◆ Stored data:
---*---

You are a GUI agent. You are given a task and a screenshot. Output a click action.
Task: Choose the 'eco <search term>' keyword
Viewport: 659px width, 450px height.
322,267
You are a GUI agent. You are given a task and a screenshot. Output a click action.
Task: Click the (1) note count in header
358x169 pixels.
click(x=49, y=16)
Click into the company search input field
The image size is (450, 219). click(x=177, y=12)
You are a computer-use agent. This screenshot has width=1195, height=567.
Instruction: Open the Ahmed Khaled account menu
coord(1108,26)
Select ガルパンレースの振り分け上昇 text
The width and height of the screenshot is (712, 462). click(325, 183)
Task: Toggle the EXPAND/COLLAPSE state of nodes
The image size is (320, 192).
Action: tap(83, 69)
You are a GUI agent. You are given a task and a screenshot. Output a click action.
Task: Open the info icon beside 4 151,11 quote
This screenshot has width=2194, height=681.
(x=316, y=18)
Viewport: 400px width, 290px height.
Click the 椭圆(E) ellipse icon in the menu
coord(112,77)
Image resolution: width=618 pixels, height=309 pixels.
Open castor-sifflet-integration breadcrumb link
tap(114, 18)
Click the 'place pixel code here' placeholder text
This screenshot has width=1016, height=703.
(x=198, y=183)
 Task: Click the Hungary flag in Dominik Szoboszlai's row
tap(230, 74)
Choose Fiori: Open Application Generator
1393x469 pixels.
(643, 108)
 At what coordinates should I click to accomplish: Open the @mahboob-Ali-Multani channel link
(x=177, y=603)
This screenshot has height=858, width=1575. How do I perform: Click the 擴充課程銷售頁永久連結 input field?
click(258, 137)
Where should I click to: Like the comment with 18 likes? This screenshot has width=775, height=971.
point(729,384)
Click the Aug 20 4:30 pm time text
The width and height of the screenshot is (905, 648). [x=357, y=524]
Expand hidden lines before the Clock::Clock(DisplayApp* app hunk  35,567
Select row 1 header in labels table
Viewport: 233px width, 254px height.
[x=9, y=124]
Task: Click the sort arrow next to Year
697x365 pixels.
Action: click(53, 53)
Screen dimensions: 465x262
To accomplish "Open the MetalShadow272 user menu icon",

---*---

The answer should consist only of the lines from the one containing "Instruction: Open the" through the last line of the data, given again exactly.

◆ REPLY TO THE TASK:
Instruction: Open the Ahmed Khaled account menu
coord(1108,26)
Select ガルパンレースの振り分け上昇 text
The width and height of the screenshot is (712, 462). click(325, 183)
Task: Toggle the EXPAND/COLLAPSE state of nodes
The image size is (320, 192).
Action: tap(83, 69)
You are a GUI agent. You are given a task and a screenshot. Output a click action.
Task: Open the info icon beside 4 151,11 quote
This screenshot has width=2194, height=681.
(x=316, y=18)
Viewport: 400px width, 290px height.
Click the 椭圆(E) ellipse icon in the menu
coord(112,77)
Image resolution: width=618 pixels, height=309 pixels.
Open castor-sifflet-integration breadcrumb link
tap(114, 18)
Click the 'place pixel code here' placeholder text
This screenshot has width=1016, height=703.
(x=198, y=183)
 Task: Click the Hungary flag in Dominik Szoboszlai's row
tap(230, 74)
Choose Fiori: Open Application Generator
1393x469 pixels.
(643, 108)
 At what coordinates should I click to accomplish: Open the @mahboob-Ali-Multani channel link
(x=177, y=603)
This screenshot has height=858, width=1575. How do I perform: Click the 擴充課程銷售頁永久連結 input field?
click(258, 137)
Where should I click to: Like the comment with 18 likes? This screenshot has width=775, height=971.
point(729,384)
Click the Aug 20 4:30 pm time text
The width and height of the screenshot is (905, 648). [x=357, y=524]
Expand hidden lines before the Clock::Clock(DisplayApp* app hunk  35,567
Select row 1 header in labels table
Viewport: 233px width, 254px height.
[x=9, y=124]
Task: Click the sort arrow next to Year
697x365 pixels.
Action: click(53, 53)
Screen dimensions: 465x262
To accomplish "Open the MetalShadow272 user menu icon",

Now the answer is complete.